**WHAT IS EXPECTED**
Nothing but the lines from the one containing "This screenshot has" through the end of the data below should appear in the answer, each exact and free of pictures.

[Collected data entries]
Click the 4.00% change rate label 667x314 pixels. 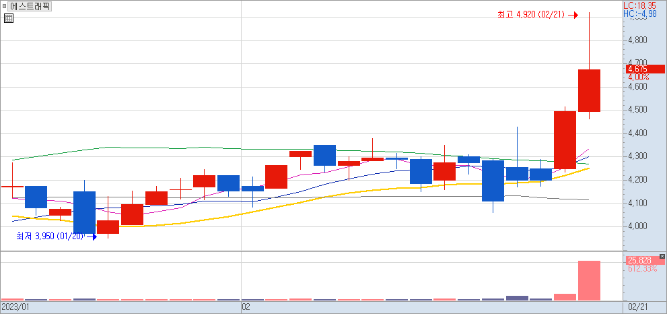tap(637, 77)
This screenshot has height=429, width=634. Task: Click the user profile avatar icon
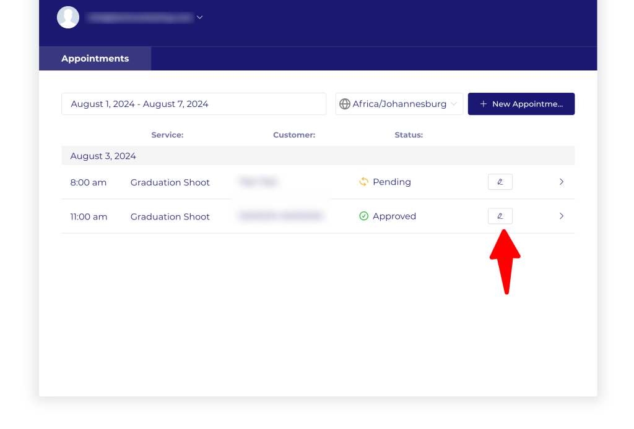click(x=68, y=17)
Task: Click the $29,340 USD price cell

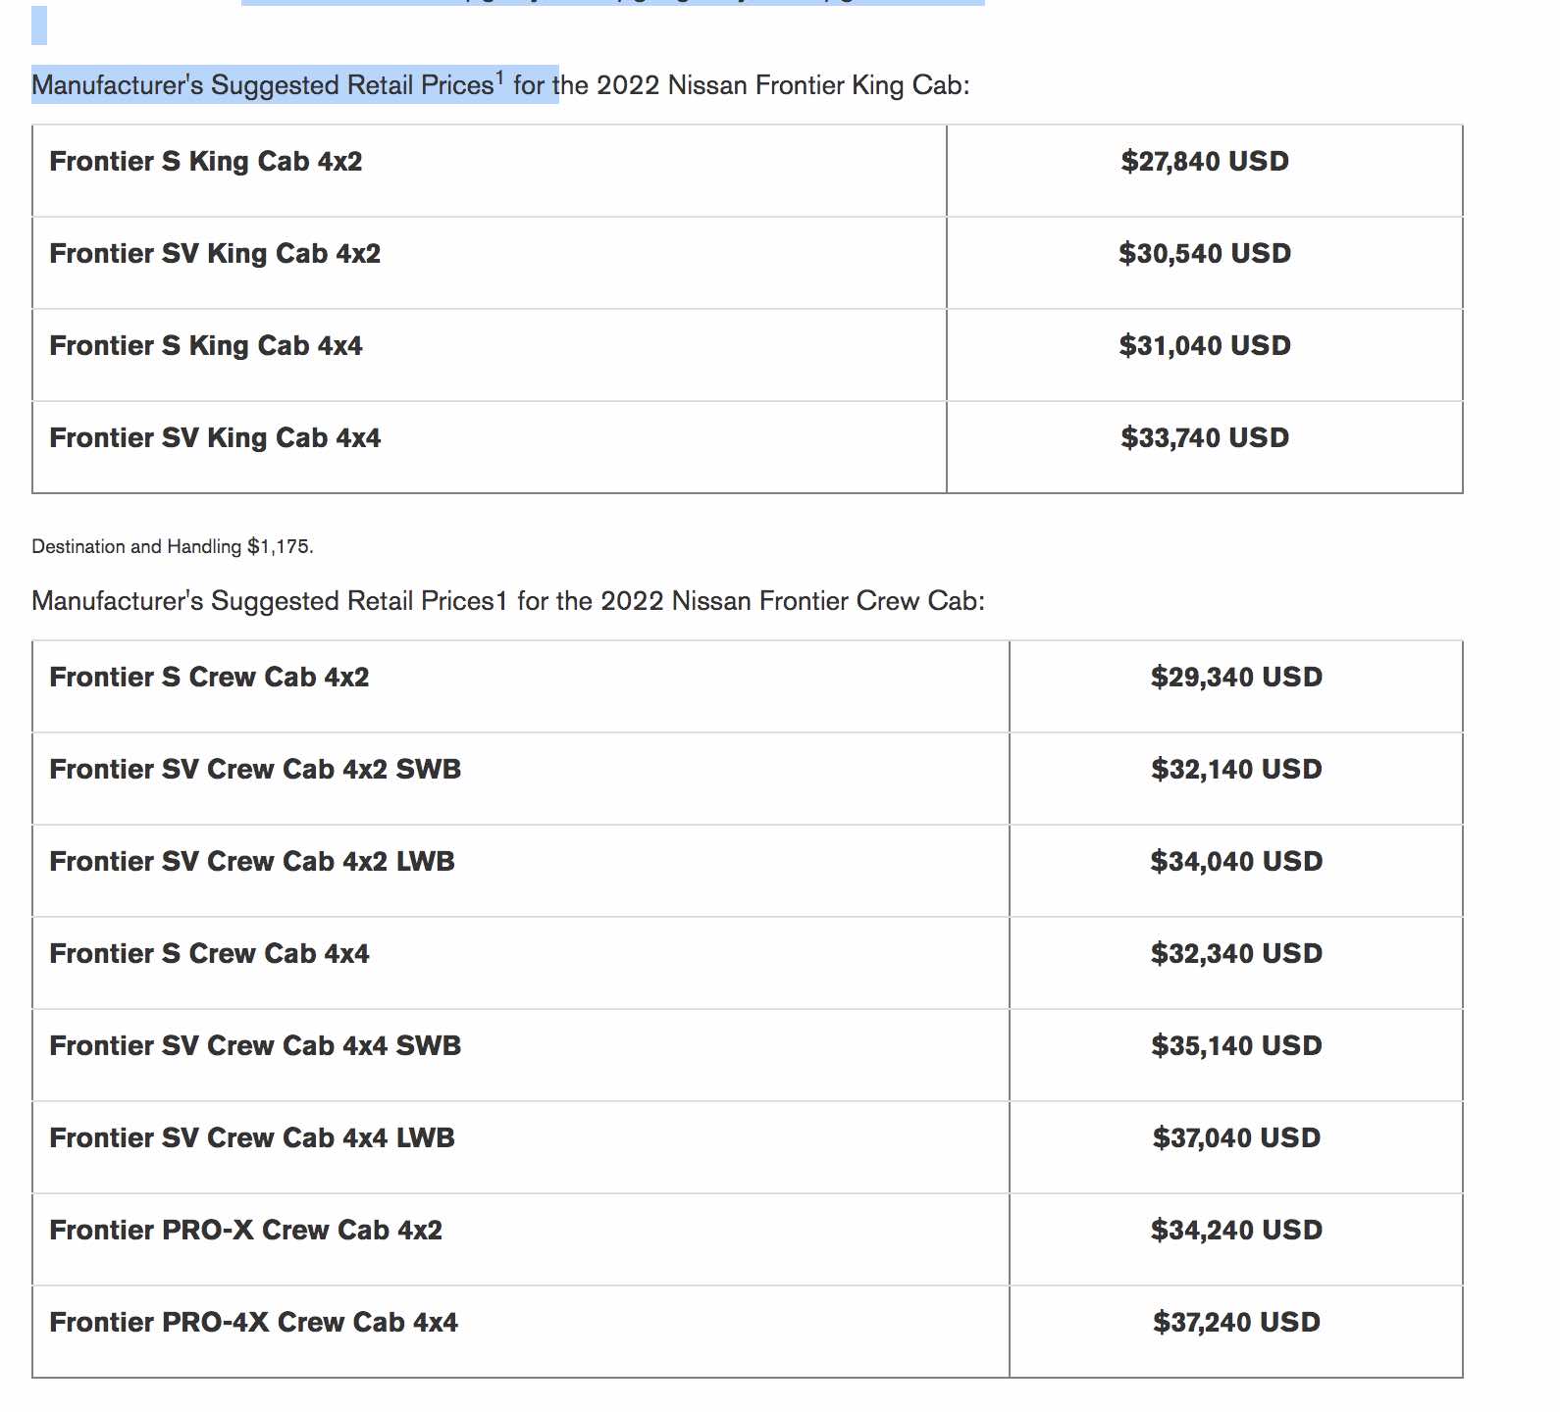Action: click(x=1236, y=678)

**FINAL ANSWER**
This screenshot has height=429, width=634. Task: Click the user profile avatar icon
click(x=68, y=17)
Task: Click the $29,340 USD price cell

Action: click(x=1236, y=678)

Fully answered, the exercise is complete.